__Text excerpt__:
For some reason, as a teenager I always wanted to make a Simnel cake. I remember tearing the annual Easter recipe article out of my mother's Good Housekeeping magazine and planning one day to feed my own family with it, as no one then would touch it. As things have turned out, no-one here will ever touch it either - I have to admit the effect of the whole marzipan/ ball combo isn't really what you'd call mouthwatering. Do you have any ideas for a good Easter-ish teatime cake which people will actually eat? (I know the Labrador will eat it, but that's not the point).

My fridge, by the way, is looking satisfyingly full this morning. I know this in your opinion creates a state of happiness worthy of Snoopy at his most happy.


Dear Cook

I can’t say we ever had a copy of Good Housekeeping in our house. It is the kind of publication that my mother reviled. As she wrote herself it was either fish and chips or Fortnum and Masons for her – everything in between was pretty unbearable in her mind. Bear in mind she modelled herself on Nancy Mitford. I’m afraid Good Housekeeping embodies everything she simply couldn’t bear – middle England at its worst with tips and tools on how to do it all to boot. She was however very tidy and an excellent cook. I’m afraid I am not the former and hopefully I am sometimes the latter. I actually rather like Good Housekeeping – maybe I read in the hope of finding serendipity - if I tidy my cupboard in colour-order or restack my herb shelf in the manner that Mary Berry has recommended all will be well again. (I actually do like doing that sort of thing so there you go!)

In the same vein of my mother’s thinking, I think the fridge should always be very empty or very full: in-between is always disappointing.

The garden is indeed looking Spring-like: our first daffs have appeared and I am waiting for the tulips, in fact you are right, I just can't wait! I am so excited. The tulip mix you ordered for me last year turned out to be brilliant. The peach-coloured ones really were stunning; although they reminded me of blancmange (a bad thing) they were a sight to hold. A friend of mine came around and took a bunch of them round to an eminent gardener who lives up the road. She is now recommending them in her catalogue so you started the craze for flouncy tulips. I actually love Spring: we've got it all to look forward to. Spring food is also delicious. Lighter and fresher and like the plants, greener in general.

__Work required__: In the letter exchange, write out the passage from "For some reason, as" up to and including "not the point).", replacing "Simnel cake" with "fruit cake".

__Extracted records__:

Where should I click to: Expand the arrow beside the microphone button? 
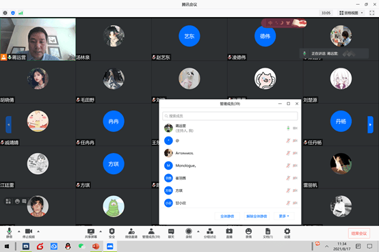pyautogui.click(x=19, y=232)
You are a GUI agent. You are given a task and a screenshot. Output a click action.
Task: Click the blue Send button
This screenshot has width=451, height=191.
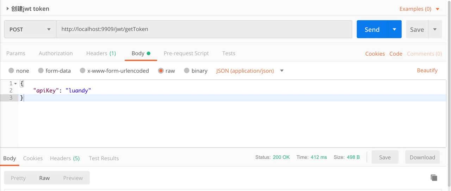[372, 29]
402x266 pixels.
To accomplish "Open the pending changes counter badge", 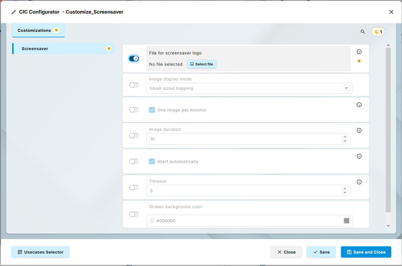I will click(378, 32).
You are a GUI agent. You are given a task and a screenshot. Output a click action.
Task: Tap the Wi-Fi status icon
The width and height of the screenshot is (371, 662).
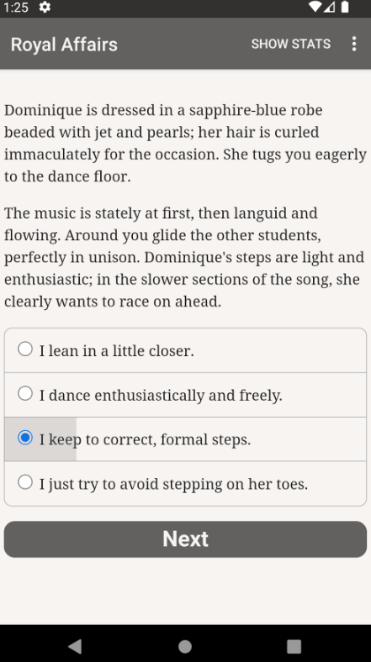pos(315,8)
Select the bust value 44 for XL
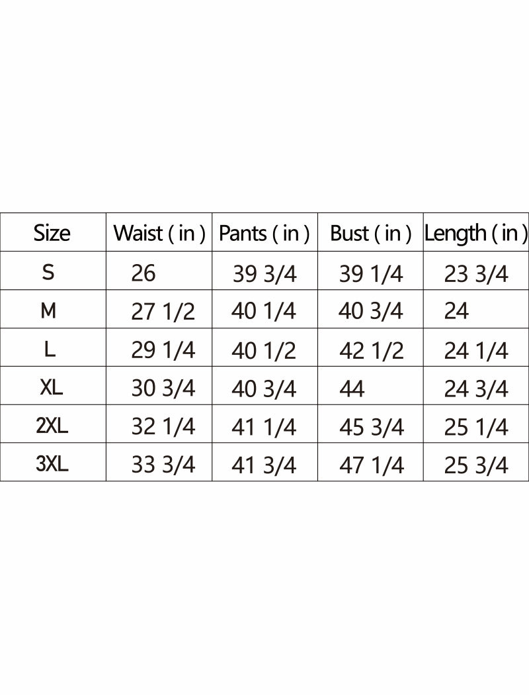Screen dimensions: 529x695 [x=351, y=389]
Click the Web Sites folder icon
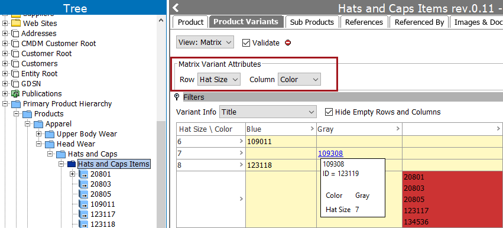The image size is (503, 228). (16, 24)
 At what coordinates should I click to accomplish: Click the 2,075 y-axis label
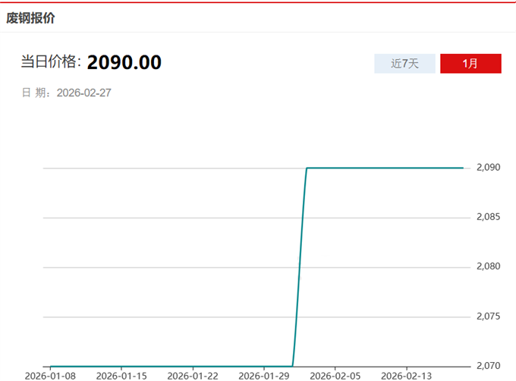[x=488, y=316]
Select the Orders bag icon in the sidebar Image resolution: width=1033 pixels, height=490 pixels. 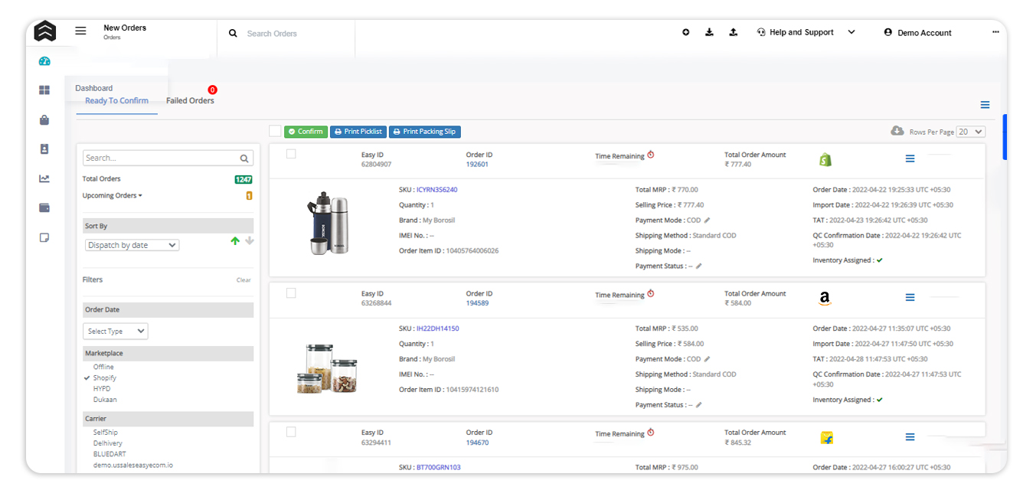[x=44, y=119]
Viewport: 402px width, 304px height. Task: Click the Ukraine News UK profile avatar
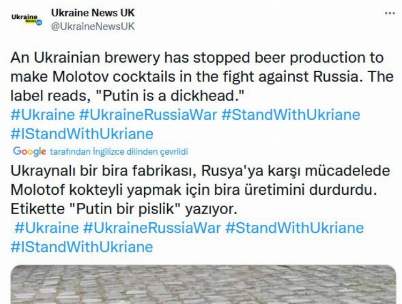(27, 19)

__Response area__:
For some reason, as a teenager I always wanted to make a fruit cake. I remember tearing the annual Easter recipe article out of my mother's Good Housekeeping magazine and planning one day to feed my own family with it, as no one then would touch it. As things have turned out, no-one here will ever touch it either - I have to admit the effect of the whole marzipan/ ball combo isn't really what you'd call mouthwatering. Do you have any ideas for a good Easter-ish teatime cake which people will actually eat? (I know the Labrador will eat it, but that's not the point).